An appropriate Order follows.
BY THE COURT: /s/ Gerald J. Pappert Gerald J. Pappert, J.
[1] These questions are both governed by state contract law. First Options of Chicago, Inc. v. Kaplan , 514 U.S. 938, 944 (1995); Arthur Andersen LLP v. Carlisle , 556 U.S. 624, 630 832 (2009). The parties disagree over whether Nevada or Pennsylvania law governs here, but the Court won’t dwell on that dispute because none of the issues to be resolved at this point turn on principles of contract law.
[2] Newell also states in his declaration that the service provider for the IP address from which the loan request originated was AT&T, and that the IP address “geolocates to Chambersberg, Pennsylvania.” (Newell Decl. ¶¶ 19–20.) If true, these facts would suggest that the IP address isn’t his because he lives in King of Prussia, Pennsylvania and doesn’t use AT&T phone or internet service. ( Id. ¶¶ 18, 21.) But affidavits in support or opposition of a motion “must be made on personal knowledge” and “set out facts that would be admissible in evidence.” Rule 56(c)(4). Nothing in Newell’s declaration explains how he came to know the identity of the relevant internet service provider and the “geolocat[ion]” of the IP address. These are not obviously things he would know (like his social security and telephone numbers), so without an explanation, there’s no basis for the Court to conclude that he personally knows them and is not, for example, reciting inadmissible hearsay. And Newell’s other exhibits don’t establish these facts either. He attaches only a “declaration of authenticity of AT&T records” from an AT&T employee that says the employee “was unable to find any information responsive to [his] request.” (Lang Decl., ECF No. 31-1.) But Newell doesn’t provide the language of the request he sent to AT&T, and it’s otherwise unclear how the employee’s declaration could establish that AT&T is the service provider.
[3] Courts have admitted at trial screenshots from the wayback machine in similar circumstances, so long as the proponent produces an employee of Internet Archive or someone else with “experience in its operation and reliability.” Gavrieli Brands LLC v. Soto Massini (USA) Corp.
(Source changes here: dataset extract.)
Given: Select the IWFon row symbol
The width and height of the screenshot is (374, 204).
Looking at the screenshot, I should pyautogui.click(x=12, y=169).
[5] Newell’s argument also appears to rest on an erroneous premise. He vaguely refers to written-information requirements under TCPA and says that “TCPA consent, and any associated arbitration agreement , must comply with” the E-SIGN Act. (Resp. 22 (emphasis added).) But an arbitration agreement is severable from the remainder of the contract in which it’s contained, so rules that might invalidate consumer consent under TCPA won’t necessarily invalidate an arbitration agreement contained in the same instrument. See Rent-A-Center , 561 U.S. at 70–71.
[6] Though the statute, by its terms, appears only to bar lawsuits in Pennsylvania state courts, federal courts have apparently assumed that the statute applies to federal suits as well. See, e.g. Icebox-Scoops v. Finanz St. Honore, B.V. , 676 F. Supp. 2d 100, 108–09 (E.D.N.Y. 2009); Miller v. O’Brien Constr., Inc. , No. 4:19-CV-01611, 2020 WL 2571487, at *1–2 (M.D. Pa. May 21, 2020); Leonetti's Frozen Foods, Inc. v. Am. Kitchen Delights, Inc. , No. CIV.A. 11-6736, 2012 WL 1138590, at *3, *3 n.3 (E.D. Pa. Apr. 4, 2012).